Beitrag28.02.2024 15:04

von Hugin_Hrabnaz
Antworten mit Zitat

Ganz grundsätzlich würde ich sagen, dass meine Präferenz völlig genreunabhängig dahin neigt, Texte zu bevorzugen, die mir das subjektive Gefühl vermitteln, dass der Autor genau das geschrieben hat, was er schreiben wollte, ohne dabei größere und spürbare Rücksicht auf marktbezogene Zielvorgaben, insbesondere Massenkompatibilität und Mainstream, oder auf genrespezifische Standards, Empfehlungen von Schreibratgebern und dergleichen mehr zu nehmen.

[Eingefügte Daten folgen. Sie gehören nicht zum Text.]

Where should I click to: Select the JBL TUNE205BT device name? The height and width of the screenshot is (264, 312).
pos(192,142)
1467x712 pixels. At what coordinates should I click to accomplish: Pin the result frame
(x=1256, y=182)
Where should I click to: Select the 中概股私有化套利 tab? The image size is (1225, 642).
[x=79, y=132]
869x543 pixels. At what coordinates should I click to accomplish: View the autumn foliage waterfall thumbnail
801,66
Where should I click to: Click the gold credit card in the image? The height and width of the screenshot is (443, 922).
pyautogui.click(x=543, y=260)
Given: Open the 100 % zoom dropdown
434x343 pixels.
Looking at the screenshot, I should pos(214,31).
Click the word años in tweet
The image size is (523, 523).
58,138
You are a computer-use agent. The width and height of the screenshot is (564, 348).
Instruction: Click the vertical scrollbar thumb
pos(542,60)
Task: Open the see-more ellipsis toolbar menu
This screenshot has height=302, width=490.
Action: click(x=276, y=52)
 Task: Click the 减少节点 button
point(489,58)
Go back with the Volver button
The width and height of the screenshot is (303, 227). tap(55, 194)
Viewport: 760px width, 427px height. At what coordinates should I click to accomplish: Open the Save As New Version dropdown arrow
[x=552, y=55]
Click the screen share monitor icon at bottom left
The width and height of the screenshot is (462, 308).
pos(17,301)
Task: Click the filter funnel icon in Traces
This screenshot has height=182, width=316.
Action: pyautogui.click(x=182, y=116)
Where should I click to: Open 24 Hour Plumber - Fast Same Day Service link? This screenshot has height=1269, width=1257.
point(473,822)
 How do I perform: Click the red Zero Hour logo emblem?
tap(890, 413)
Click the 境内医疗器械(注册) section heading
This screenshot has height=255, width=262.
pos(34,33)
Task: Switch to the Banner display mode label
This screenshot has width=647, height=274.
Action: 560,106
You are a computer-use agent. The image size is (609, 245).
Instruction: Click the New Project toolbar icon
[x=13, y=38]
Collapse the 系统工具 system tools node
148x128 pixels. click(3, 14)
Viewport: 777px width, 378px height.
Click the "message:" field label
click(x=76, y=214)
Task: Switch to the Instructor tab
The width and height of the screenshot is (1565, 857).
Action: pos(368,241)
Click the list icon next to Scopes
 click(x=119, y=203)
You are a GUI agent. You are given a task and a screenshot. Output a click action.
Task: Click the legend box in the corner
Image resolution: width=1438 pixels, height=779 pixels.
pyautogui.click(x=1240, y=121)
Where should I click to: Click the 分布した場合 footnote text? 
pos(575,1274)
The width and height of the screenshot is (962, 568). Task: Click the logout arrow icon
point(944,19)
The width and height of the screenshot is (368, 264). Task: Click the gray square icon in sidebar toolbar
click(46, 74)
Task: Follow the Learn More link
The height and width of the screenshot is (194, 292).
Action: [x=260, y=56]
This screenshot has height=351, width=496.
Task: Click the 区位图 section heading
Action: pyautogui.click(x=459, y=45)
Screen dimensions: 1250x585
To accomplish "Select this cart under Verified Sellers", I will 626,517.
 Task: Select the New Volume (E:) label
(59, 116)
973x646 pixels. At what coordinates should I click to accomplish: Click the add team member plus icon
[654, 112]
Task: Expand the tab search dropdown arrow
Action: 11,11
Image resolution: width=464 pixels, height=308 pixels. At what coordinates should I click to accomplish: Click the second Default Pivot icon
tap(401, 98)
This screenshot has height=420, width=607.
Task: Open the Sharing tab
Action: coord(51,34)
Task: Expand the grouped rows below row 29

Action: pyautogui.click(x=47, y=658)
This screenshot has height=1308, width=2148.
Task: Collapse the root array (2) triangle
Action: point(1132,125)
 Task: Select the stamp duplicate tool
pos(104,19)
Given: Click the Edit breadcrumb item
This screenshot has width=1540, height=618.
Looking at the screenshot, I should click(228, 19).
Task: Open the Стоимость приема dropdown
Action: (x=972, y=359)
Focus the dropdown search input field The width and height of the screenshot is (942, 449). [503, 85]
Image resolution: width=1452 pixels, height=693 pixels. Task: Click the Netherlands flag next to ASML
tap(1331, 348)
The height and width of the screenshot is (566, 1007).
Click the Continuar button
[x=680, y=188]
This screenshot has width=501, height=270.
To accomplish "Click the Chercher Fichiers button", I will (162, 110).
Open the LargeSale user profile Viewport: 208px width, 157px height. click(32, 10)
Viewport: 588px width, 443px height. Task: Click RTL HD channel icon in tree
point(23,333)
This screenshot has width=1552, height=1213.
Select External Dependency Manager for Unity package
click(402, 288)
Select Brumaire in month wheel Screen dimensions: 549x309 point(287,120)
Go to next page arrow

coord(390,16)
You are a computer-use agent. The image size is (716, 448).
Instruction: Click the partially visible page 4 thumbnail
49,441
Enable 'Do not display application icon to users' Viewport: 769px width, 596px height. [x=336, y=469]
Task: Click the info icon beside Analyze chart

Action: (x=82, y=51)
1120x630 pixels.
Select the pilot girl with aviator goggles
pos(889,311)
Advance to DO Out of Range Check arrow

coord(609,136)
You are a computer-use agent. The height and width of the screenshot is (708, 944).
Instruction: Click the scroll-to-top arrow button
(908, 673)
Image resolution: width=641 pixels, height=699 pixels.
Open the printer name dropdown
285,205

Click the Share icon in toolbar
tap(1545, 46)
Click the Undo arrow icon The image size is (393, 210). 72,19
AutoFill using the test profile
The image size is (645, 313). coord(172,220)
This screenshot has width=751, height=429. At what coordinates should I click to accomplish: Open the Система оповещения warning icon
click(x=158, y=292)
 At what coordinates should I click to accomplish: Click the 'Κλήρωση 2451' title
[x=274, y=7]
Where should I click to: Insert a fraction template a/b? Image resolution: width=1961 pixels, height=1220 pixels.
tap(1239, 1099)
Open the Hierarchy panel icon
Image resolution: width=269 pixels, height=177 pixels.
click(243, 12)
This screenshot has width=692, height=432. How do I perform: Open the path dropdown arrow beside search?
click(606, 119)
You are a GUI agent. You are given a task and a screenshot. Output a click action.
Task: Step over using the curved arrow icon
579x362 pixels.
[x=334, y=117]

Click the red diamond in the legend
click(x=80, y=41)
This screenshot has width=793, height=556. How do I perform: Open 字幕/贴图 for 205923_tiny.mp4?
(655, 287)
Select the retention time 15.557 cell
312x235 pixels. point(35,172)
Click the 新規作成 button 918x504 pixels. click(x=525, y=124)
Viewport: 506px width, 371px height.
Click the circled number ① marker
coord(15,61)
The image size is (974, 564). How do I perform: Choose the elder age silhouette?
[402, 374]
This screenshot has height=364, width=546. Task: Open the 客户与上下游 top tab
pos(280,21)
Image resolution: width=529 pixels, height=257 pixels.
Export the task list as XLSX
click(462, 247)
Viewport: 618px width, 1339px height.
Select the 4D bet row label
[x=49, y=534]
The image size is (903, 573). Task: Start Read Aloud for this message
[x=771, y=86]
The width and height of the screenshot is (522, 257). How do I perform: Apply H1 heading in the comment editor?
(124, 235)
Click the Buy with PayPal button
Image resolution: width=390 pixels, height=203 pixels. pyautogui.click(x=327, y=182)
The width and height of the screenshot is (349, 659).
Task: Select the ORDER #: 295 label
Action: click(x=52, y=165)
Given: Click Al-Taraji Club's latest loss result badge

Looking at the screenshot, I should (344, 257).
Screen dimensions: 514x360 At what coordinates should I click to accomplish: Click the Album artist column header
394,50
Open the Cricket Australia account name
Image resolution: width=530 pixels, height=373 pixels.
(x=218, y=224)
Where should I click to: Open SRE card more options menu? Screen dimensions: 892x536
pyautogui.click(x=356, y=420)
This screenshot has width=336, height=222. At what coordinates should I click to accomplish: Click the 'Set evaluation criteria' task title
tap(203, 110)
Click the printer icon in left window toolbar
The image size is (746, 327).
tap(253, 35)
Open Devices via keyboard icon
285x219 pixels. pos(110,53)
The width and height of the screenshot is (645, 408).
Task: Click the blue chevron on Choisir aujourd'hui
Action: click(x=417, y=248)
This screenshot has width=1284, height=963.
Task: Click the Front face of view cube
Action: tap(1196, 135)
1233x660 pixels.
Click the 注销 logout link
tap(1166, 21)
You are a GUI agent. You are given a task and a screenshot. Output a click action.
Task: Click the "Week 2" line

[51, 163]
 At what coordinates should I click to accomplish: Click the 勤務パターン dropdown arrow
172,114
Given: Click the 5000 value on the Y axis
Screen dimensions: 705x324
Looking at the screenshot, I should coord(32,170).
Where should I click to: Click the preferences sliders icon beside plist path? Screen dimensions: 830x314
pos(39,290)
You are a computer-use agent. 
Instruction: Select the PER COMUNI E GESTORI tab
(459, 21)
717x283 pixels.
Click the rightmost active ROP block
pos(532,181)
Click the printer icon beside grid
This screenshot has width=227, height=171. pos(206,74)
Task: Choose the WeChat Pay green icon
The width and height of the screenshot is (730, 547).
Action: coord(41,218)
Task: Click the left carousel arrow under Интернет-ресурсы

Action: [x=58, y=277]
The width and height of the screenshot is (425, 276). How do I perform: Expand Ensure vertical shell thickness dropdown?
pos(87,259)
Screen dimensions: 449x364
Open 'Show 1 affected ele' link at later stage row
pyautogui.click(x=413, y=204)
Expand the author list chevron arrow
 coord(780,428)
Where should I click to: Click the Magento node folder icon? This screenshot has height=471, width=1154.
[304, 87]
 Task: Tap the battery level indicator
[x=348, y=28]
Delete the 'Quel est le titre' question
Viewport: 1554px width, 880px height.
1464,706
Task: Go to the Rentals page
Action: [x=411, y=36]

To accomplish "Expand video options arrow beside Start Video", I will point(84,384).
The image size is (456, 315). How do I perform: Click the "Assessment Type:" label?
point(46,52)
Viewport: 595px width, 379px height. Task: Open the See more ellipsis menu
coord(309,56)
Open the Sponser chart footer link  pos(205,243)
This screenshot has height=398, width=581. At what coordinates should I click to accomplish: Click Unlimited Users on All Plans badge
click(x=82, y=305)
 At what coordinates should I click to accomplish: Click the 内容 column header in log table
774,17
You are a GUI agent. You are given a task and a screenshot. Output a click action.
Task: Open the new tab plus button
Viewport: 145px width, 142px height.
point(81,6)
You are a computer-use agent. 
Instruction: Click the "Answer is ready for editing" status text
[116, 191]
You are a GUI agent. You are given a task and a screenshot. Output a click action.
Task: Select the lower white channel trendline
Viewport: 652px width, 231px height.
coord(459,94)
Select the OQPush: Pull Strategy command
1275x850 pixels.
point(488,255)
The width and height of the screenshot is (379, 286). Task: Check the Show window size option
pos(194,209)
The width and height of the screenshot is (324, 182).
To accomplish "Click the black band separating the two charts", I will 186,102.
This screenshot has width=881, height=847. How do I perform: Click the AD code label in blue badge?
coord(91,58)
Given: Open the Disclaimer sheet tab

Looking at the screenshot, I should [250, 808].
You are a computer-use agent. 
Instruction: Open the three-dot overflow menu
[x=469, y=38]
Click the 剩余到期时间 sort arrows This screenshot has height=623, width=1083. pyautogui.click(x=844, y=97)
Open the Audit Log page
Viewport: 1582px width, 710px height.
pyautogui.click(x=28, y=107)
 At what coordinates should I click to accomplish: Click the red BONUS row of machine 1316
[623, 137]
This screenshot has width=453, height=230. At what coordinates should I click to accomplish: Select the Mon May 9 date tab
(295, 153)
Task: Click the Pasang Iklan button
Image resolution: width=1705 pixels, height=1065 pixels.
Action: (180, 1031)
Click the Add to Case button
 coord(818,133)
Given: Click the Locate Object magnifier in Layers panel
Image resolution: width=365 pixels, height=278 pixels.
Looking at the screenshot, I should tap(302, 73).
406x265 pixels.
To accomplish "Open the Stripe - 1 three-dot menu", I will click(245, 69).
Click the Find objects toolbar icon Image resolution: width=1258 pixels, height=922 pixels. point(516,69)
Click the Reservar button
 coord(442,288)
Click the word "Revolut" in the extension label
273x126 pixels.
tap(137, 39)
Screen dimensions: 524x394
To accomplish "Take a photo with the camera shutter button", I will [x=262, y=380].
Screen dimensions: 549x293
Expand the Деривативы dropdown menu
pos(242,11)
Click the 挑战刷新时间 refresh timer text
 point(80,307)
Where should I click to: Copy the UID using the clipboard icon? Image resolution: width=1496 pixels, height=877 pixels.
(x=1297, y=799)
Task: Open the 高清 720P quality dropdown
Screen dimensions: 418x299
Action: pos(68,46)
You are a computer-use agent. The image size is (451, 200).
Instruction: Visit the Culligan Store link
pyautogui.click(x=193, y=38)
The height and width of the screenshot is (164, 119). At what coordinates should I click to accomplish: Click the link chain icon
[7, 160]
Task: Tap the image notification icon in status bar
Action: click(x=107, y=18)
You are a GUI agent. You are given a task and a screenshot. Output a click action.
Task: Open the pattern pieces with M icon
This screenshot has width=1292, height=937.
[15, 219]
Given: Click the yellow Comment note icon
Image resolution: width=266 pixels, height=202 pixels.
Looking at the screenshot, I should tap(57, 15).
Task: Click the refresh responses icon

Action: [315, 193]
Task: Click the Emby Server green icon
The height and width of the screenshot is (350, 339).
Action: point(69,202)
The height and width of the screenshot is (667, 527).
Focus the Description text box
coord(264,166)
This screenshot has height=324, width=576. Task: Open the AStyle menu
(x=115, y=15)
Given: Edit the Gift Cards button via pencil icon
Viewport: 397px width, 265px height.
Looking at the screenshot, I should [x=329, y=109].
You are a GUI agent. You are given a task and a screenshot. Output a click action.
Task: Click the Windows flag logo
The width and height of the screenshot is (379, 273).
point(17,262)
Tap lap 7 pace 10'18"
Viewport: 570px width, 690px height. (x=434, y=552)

Seinen Stil und seinen Inhalt an Trends, Empfehlungen, Rituale, Vorgaben, Schemata anzupassen, führt stets zu einem Malus im Bereich der Individualität und der Originalität. Zwangsläufig. Weder muss dieser unbestreitbare Effekt ein Buch objektiv oder subjektiv schlecht machen, noch muss der pure, ausgelebte Individualismus ein Buch objektiv oder subjektiv gut machen, doch bei mir selbst beobachte ich, dass generische Kunst (egal ob Bücher, Musikalben, Bilder, Skulpturen...) bei mir selten über die Wirkung "nett bis gut" oder "unterhaltsam" hinausgeht, und eine echte Begeisterung und langjährige Hingabe an einen Kunstschaffenden und sein Werk meist doch den Originalen und Individualisten vorbehalten ist. Ausnahmen bestätigen wie immer die Regel, sind aber wirklich entsprechend selten.

Das führt uns nun zur Frage der "Botschaft". Nun. Botschaften können vielerlei sein. Es kann um Werte, Moral, Religion, politische Überzeugung gehen, aber auch um sehr werkbezogene Botschaften. Insoweit habe ich im Bereich der musikalischen Kunst oft die Beobachtung gemacht, dass mich subjektiv die Werke extremer Künstler sehr anziehen, auch und gerade wenn ihre Überzeugung und Botschaft meinen eigenen Anschauungen widerspricht. Die politische, religiöse, individuelle Radikalität des Künstlers lässt oft einen Blick in den Abgrund zu, der einem im Bereich des generischen Kunsthandwerks oft vorenthalten bleibt, da er eben kraft möglicherweise nahezu manisch betriebener Überzeugungen ein anderes Maß der emotionalen Intensität in sein Werk einzubringen im Stande ist, als ein Künstler oder Kunsthandwerker, dessen Ziel es "nur" ist, zu unterhalten und zu erfreuen, und damit vielleicht ein wenig Geld zu verdienen. Wer "die Welt einreißen" will, arbeitet oft unmittelbarer, authentischer, emotionaler, und das kann sich auf den Leser übertragen. Da sind wir im Feld von Genie und Wahnsinn.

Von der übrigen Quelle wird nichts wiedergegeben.